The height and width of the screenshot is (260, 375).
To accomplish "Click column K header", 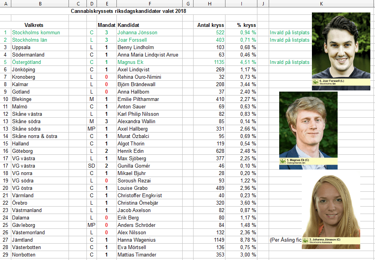I will tap(321, 4).
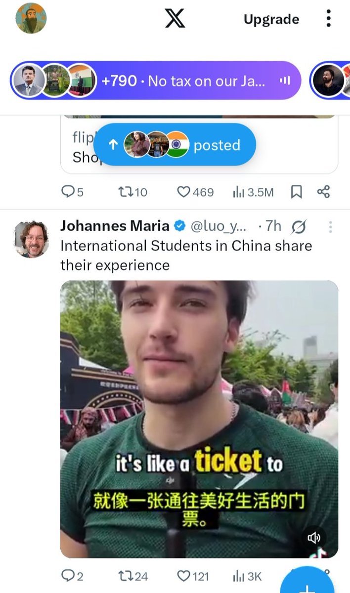Unmute the video with speaker icon
350x593 pixels.
point(314,538)
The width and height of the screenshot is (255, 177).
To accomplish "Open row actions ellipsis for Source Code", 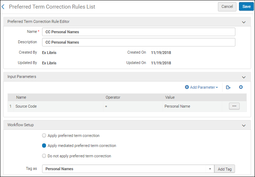I will (234, 106).
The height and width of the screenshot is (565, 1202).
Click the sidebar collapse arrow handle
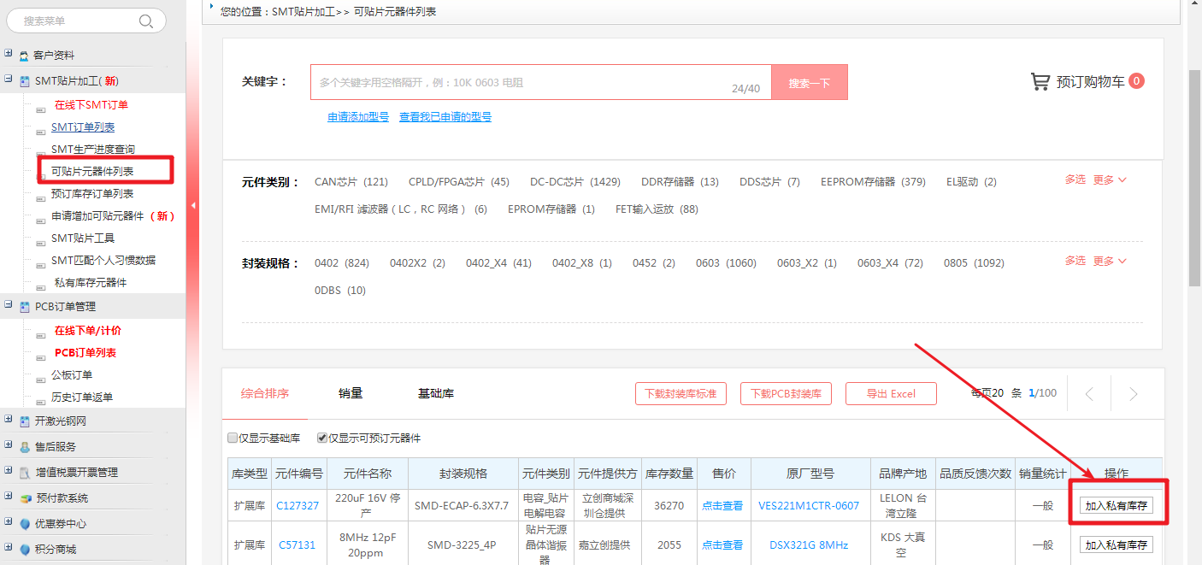pos(192,205)
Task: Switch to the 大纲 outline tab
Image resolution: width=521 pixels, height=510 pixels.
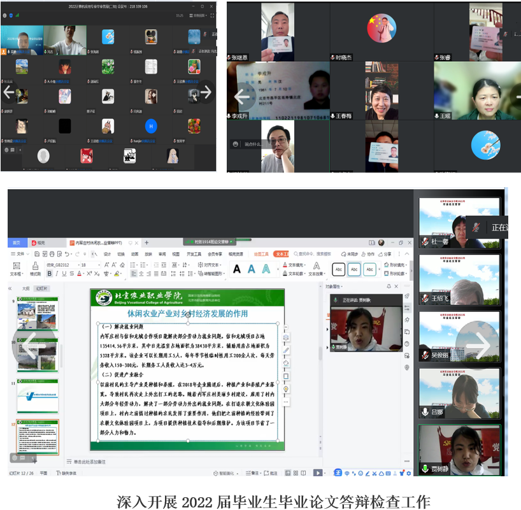Action: (x=25, y=288)
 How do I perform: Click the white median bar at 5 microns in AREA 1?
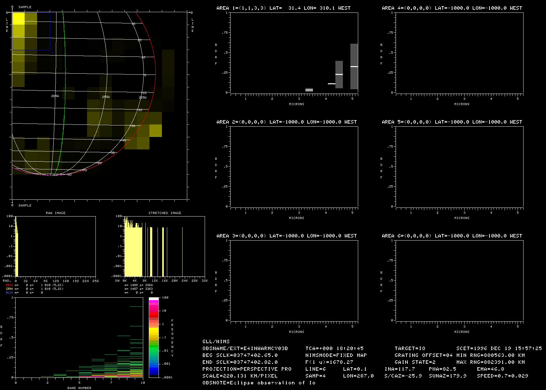[x=354, y=67]
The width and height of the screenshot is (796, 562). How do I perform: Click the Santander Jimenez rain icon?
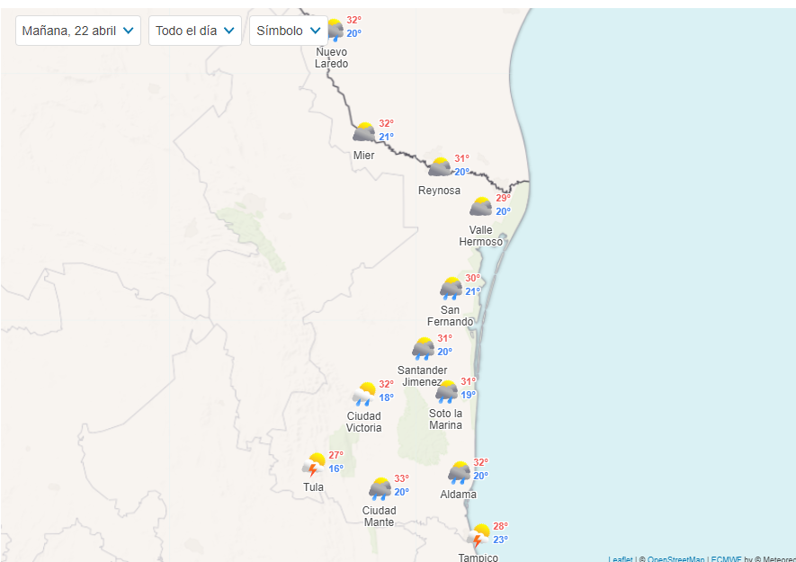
# # # #
WHAT YOU SHOULD DO:
Please reproduce nothing but the lines from the one containing "Click the sidebar collapse arrow handle" through the closing line of the listing, retyped word for word, pictures excluded.

OUTPUT FOR THIS EXERCISE:
Click the sidebar collapse arrow handle
pos(192,205)
Task: Switch to the 大纲 outline tab
Image resolution: width=521 pixels, height=510 pixels.
Action: (x=25, y=288)
 How do I perform: Click the white median bar at 5 microns in AREA 1?
[x=354, y=67]
The width and height of the screenshot is (796, 562). How do I perform: Click the Santander Jimenez rain icon?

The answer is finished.